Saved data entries

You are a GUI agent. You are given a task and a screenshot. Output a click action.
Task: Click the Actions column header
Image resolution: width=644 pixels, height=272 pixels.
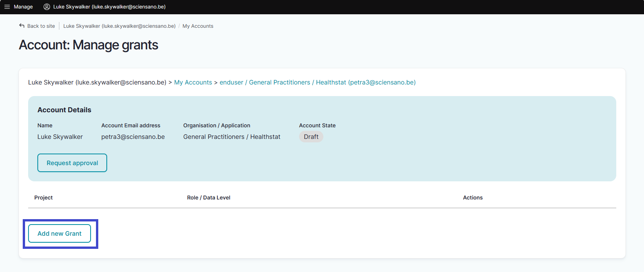(472, 198)
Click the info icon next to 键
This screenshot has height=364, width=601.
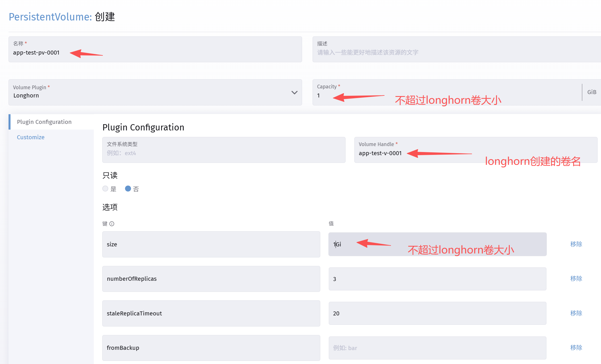click(112, 224)
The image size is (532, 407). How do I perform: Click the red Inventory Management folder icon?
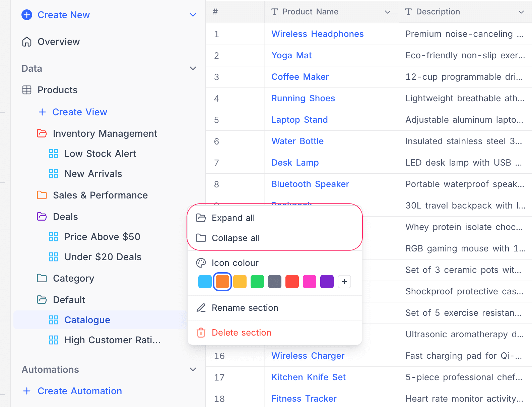(x=42, y=133)
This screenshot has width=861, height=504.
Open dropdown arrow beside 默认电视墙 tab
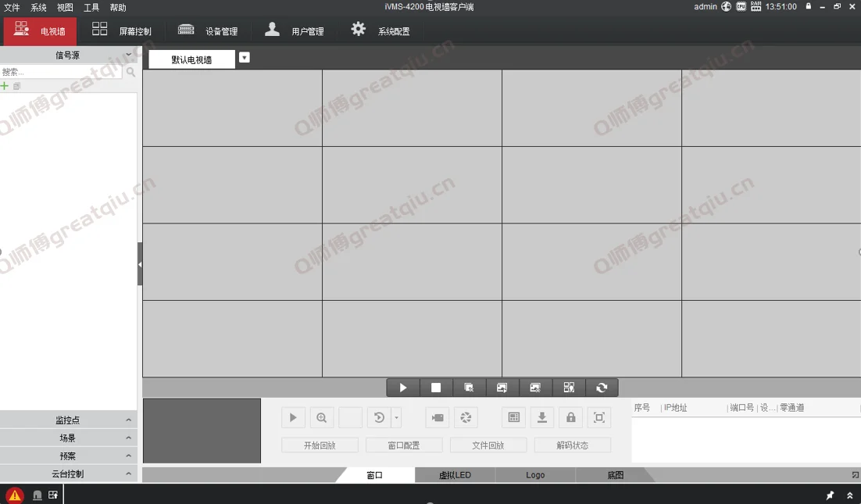click(245, 57)
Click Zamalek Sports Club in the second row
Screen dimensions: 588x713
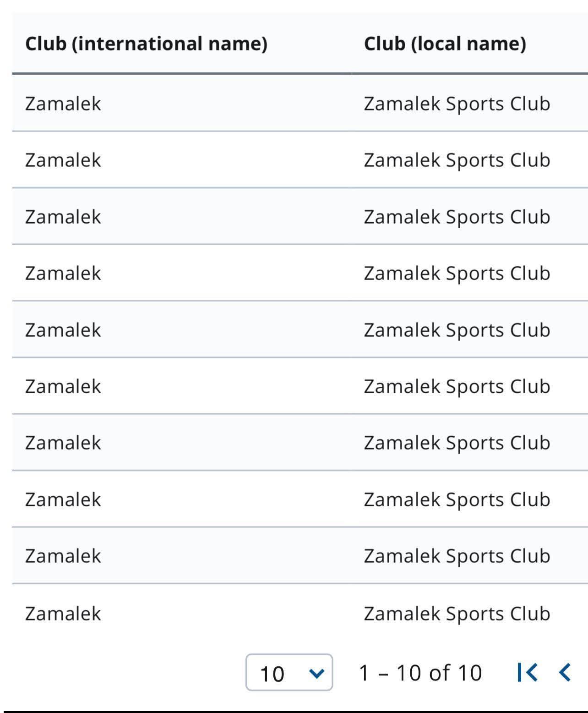click(457, 160)
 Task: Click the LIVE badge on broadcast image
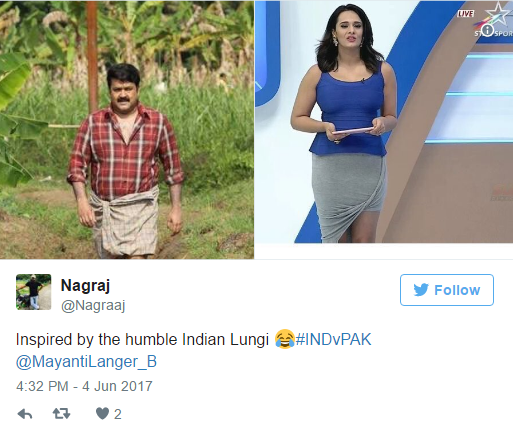tap(465, 14)
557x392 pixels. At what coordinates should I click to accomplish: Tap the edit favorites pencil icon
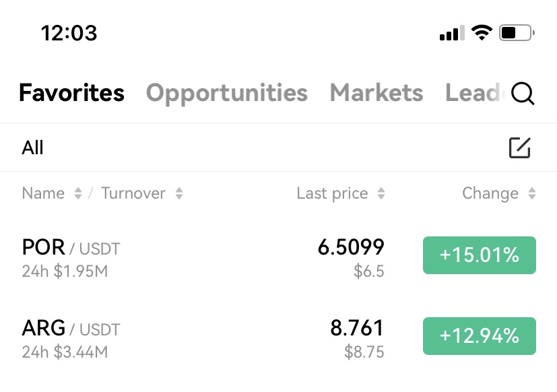click(520, 148)
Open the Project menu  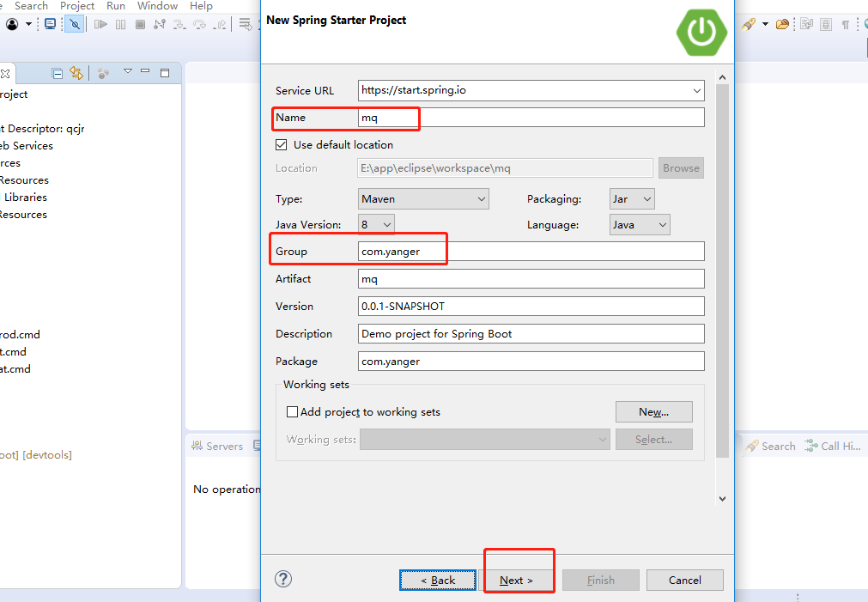click(x=76, y=6)
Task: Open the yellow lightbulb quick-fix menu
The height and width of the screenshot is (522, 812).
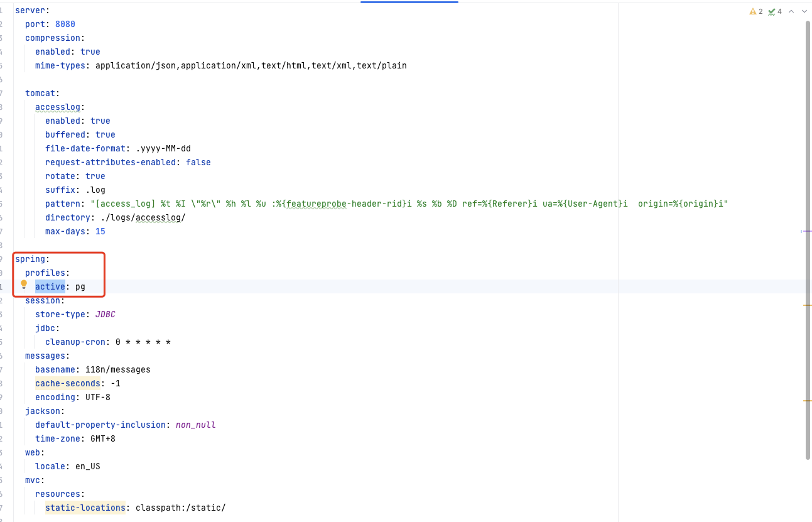Action: click(x=24, y=285)
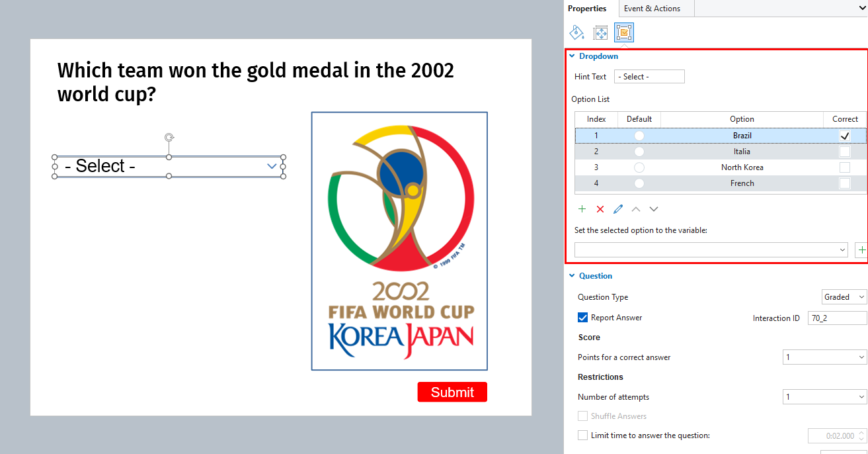This screenshot has width=868, height=454.
Task: Add a new option with green plus
Action: pos(582,209)
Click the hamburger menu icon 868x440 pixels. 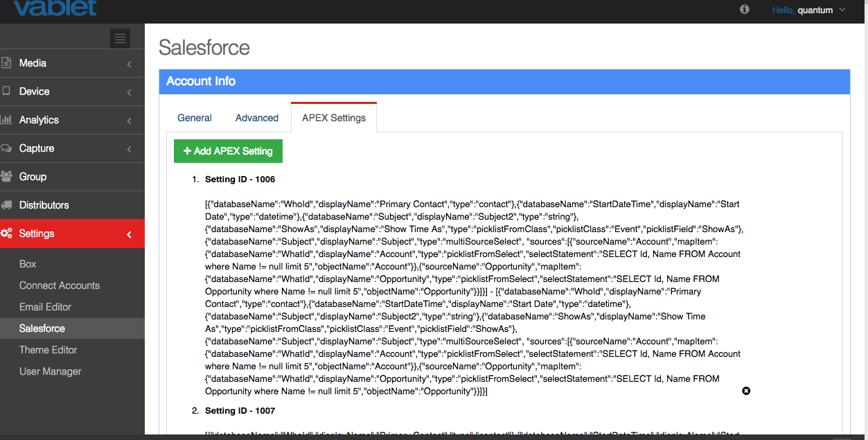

__What to work on__.
Exact repeats of the lines from the first one in the data through the line containing "Click the info icon next to 键" make up the answer. Pictures do not.

__Response below__.
You are a GUI agent. You are given a task and a screenshot. Output a click action.
Task: Click the Actions column header
Image resolution: width=644 pixels, height=272 pixels.
(472, 198)
Click the info icon next to 键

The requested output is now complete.